## PROMPT
Please copy the lines of the listing below without any changes, starting at the line that contains "At what coordinates should I click to accomplish: Go" and ending at the line that contains "Action: tap(1499, 122)", with both of those lines included.

## MATERIAL TO PROCESS

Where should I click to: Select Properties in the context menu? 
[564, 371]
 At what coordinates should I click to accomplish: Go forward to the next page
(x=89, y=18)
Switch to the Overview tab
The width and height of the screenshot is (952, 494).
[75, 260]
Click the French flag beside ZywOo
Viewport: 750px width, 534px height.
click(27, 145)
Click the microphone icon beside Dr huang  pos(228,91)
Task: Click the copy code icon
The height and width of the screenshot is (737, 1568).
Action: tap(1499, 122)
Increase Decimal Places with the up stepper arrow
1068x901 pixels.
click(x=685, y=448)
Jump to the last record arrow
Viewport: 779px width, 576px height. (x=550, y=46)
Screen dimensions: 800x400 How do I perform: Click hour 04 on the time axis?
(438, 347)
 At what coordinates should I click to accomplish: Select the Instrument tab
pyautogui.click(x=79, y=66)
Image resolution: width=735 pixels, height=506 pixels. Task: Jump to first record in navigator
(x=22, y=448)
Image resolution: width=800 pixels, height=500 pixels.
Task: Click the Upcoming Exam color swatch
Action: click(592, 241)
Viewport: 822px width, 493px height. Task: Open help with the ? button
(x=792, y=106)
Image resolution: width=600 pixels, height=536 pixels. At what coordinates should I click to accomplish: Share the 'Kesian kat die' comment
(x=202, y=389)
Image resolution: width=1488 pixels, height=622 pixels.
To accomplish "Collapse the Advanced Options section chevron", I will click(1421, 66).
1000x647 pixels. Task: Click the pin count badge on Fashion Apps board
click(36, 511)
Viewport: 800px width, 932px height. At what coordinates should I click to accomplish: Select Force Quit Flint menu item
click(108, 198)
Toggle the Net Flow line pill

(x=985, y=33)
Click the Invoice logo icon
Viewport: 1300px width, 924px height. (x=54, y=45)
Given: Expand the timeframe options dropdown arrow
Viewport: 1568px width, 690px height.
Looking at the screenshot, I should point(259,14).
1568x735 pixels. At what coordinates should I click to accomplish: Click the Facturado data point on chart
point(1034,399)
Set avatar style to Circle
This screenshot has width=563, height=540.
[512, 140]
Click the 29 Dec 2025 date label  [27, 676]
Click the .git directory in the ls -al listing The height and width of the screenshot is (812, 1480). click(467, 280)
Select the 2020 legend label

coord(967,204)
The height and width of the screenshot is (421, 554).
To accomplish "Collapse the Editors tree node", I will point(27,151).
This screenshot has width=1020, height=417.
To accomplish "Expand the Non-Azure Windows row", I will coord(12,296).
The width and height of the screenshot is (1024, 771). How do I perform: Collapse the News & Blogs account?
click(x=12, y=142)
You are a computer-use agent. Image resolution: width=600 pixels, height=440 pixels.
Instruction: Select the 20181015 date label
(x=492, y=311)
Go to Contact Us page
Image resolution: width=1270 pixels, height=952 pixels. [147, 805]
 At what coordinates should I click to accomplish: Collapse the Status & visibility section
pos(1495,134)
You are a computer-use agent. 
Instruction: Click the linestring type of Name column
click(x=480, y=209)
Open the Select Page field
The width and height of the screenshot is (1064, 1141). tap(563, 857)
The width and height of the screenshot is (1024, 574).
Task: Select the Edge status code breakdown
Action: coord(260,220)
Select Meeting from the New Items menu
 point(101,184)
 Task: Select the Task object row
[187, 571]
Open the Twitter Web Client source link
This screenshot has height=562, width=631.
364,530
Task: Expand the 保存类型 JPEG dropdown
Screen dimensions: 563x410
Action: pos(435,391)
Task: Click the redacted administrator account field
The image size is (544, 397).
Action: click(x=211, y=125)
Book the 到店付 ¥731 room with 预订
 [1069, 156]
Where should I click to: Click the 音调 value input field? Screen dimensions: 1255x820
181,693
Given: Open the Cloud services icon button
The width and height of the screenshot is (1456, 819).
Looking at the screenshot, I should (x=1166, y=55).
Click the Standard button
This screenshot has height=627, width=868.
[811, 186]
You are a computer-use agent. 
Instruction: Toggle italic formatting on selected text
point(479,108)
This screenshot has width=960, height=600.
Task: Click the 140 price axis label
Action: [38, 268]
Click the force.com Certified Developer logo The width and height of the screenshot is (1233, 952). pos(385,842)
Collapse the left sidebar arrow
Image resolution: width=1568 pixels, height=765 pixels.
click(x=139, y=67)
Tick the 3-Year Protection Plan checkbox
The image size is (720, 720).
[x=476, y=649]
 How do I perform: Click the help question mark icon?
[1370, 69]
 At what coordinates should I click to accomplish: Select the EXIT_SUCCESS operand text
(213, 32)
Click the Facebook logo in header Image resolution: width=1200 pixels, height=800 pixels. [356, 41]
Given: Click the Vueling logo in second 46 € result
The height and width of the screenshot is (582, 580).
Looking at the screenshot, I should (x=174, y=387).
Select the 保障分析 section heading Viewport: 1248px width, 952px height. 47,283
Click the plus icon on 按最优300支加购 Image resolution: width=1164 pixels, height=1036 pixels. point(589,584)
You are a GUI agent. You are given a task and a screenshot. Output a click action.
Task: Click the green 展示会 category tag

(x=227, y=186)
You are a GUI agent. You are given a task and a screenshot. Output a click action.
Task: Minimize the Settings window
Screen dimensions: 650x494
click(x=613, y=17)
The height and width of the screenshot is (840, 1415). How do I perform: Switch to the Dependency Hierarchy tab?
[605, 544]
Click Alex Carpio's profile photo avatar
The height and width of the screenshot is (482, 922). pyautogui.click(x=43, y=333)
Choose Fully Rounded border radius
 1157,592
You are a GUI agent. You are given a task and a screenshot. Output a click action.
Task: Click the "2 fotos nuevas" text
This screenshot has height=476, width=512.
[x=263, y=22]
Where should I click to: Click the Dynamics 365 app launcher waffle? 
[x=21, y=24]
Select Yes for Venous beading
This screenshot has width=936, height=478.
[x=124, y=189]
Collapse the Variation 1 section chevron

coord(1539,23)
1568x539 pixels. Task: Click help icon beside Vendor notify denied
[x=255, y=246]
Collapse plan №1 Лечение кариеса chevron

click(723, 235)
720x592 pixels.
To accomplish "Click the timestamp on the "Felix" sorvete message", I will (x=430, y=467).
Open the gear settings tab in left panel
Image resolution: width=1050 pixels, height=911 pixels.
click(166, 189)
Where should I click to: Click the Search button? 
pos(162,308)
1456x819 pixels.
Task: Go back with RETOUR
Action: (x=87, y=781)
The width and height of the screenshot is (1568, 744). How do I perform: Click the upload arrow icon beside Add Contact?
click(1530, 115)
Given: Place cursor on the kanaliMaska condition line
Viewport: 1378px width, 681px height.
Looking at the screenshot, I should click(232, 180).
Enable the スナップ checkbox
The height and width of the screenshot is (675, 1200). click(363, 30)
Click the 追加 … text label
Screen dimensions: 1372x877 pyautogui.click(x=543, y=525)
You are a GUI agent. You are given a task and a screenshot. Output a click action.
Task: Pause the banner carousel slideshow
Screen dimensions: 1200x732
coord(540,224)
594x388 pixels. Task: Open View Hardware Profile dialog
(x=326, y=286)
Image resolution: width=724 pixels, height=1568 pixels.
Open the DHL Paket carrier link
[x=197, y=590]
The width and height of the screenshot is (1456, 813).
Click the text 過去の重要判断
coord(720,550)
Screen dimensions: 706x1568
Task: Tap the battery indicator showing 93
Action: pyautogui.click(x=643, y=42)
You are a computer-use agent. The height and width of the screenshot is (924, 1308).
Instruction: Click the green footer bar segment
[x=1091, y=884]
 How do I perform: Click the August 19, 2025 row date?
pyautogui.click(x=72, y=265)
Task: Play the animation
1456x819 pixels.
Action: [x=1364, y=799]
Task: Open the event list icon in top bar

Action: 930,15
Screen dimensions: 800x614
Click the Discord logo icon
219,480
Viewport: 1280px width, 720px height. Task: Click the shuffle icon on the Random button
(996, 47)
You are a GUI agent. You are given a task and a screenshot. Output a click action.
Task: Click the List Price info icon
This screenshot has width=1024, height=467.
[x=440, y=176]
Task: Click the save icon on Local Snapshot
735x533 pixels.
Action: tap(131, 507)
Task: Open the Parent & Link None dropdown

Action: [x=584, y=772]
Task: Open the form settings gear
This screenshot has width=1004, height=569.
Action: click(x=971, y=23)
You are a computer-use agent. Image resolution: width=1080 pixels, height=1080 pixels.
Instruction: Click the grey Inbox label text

## EXERCISE OUTPUT
 At what coordinates should I click to accomplish: Go forward to the next page
(x=89, y=18)
Switch to the Overview tab
The width and height of the screenshot is (952, 494).
[75, 260]
Click the French flag beside ZywOo
Viewport: 750px width, 534px height.
click(27, 145)
Click the microphone icon beside Dr huang  pos(228,91)
Task: Click the copy code icon
The height and width of the screenshot is (737, 1568).
Action: tap(1499, 122)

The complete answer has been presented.